— Pixel coordinate grounding data —
====

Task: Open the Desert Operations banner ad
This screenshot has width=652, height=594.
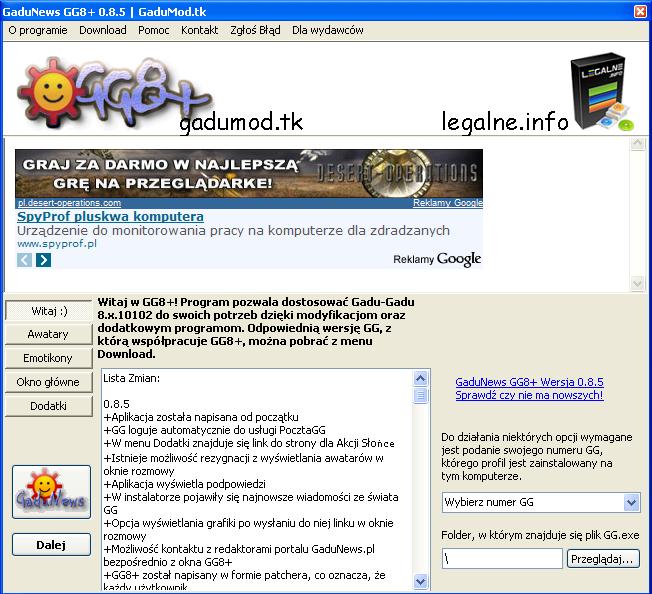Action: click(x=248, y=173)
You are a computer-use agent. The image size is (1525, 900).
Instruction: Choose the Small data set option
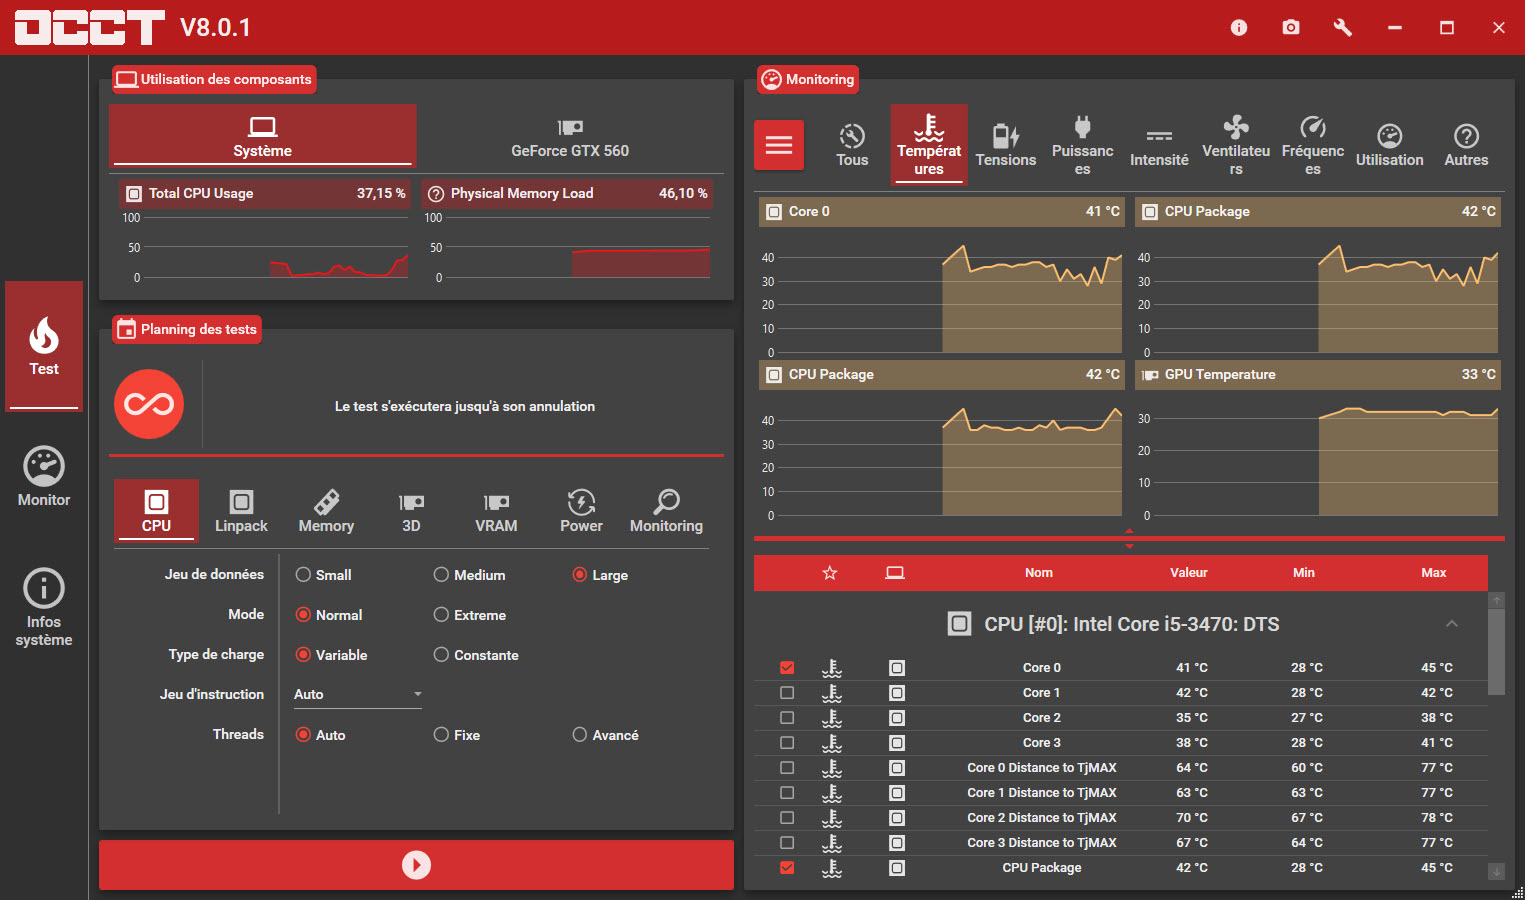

====

— DIRECTIONS —
Return, exactly as they appear, the lines from the line containing "This screenshot has width=652, height=594." through the end of the records above, both ends included, without pictures.

— EXERCISE ANSWER —
This screenshot has width=652, height=594.
Action: click(x=248, y=173)
You are a computer-use agent. The image size is (1525, 900).
Instruction: Choose the Small data set option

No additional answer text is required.